CVE-2024-20766: 
Adobe InDesign vulnerability analysis and mitigation

Adobe InDesign Desktop versions 18.5.1, 19.2 and earlier are affected by an out-of-bounds read vulnerability identified as CVE-2024-20766. The vulnerability was discovered and reported by security researcher Francis Provencher (prl), with the initial CVE record being created on December 4, 2023. This security issue affects both Windows and macOS operating systems running the specified versions of InDesign (Adobe Advisory).

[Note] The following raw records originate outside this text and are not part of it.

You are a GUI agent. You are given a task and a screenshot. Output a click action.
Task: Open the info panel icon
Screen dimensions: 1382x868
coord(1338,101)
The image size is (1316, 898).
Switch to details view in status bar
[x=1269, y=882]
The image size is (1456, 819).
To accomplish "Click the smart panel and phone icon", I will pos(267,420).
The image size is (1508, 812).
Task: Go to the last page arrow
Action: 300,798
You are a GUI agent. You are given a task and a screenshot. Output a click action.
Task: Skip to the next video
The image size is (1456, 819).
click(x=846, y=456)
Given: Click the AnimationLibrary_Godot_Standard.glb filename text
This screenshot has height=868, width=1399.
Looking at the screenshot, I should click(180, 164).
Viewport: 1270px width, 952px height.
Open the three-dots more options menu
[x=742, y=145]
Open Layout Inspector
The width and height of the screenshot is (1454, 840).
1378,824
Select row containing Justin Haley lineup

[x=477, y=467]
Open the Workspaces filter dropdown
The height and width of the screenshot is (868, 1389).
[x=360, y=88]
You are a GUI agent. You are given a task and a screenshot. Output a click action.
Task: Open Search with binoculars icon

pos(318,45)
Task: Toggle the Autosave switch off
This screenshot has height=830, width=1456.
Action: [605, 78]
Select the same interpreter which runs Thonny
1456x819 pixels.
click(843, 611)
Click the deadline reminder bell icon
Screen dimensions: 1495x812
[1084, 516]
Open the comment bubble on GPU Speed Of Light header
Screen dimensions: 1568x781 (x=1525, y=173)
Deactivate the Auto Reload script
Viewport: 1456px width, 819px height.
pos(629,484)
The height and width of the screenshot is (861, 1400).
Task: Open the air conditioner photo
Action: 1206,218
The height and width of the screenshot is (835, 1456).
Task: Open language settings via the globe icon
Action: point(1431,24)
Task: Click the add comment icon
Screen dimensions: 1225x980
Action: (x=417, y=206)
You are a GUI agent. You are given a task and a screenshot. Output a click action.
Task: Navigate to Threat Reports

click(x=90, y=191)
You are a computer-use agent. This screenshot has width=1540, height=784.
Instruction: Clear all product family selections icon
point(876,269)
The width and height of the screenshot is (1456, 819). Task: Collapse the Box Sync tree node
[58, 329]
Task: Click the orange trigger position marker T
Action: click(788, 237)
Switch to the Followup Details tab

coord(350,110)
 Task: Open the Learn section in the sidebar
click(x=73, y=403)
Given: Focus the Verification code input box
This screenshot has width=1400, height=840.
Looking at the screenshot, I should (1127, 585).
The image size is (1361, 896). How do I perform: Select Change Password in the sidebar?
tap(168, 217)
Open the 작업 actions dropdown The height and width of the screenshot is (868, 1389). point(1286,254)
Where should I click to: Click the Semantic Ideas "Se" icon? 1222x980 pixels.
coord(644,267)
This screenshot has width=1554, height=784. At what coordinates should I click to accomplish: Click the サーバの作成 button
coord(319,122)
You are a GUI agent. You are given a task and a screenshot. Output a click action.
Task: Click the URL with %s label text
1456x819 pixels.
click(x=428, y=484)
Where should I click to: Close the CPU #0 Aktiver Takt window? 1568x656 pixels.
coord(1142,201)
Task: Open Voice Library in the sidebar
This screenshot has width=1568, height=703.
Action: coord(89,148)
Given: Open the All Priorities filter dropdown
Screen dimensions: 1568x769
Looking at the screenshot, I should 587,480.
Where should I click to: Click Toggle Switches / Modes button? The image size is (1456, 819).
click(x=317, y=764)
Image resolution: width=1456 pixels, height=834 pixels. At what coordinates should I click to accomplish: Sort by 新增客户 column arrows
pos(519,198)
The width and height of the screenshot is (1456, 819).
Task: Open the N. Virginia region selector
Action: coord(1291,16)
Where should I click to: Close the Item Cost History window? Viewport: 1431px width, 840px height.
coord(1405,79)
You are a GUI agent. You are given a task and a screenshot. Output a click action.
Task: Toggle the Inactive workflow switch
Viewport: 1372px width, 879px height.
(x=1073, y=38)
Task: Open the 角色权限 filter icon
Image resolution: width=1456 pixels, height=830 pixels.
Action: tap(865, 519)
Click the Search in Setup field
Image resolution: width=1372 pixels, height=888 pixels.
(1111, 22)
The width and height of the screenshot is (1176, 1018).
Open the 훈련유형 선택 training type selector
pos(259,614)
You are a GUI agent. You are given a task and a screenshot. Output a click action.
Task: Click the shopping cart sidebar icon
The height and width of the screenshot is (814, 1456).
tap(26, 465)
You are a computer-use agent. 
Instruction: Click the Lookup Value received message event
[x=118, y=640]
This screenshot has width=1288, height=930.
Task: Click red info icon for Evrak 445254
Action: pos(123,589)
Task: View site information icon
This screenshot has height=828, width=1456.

The vulnerability is classified as an out-of-bounds read issue (CWE-125) that could potentially expose sensitive memory information. The severity is rated as MEDIUM with a CVSS v3.1 base score of 5.5 (Vector: CVSS:3.1/AV:L/AC:L/PR:N/UI:R/S:U/C:H/I:N/A:N). This scoring indicates that the vulnerability requires local access and user interaction, has no impact on integrity or availability, but could result in high confidentiality impact (NVD).

The vulnerability could lead to the disclosure of sensitive memory information and potentially allow attackers to bypass security mitigations such as Address Space Layout Randomization (ASLR). This type of vulnerability could expose sensitive data stored in memory, potentially compromising system security (CVE).

Adobe has addressed this vulnerability by releasing version 18.5.2 for the 18.x branch and version 19.3 for the 19.x branch. Users are advised to update their InDesign installations to these or later versions to mitigate the vulnerability (Adobe Advisory).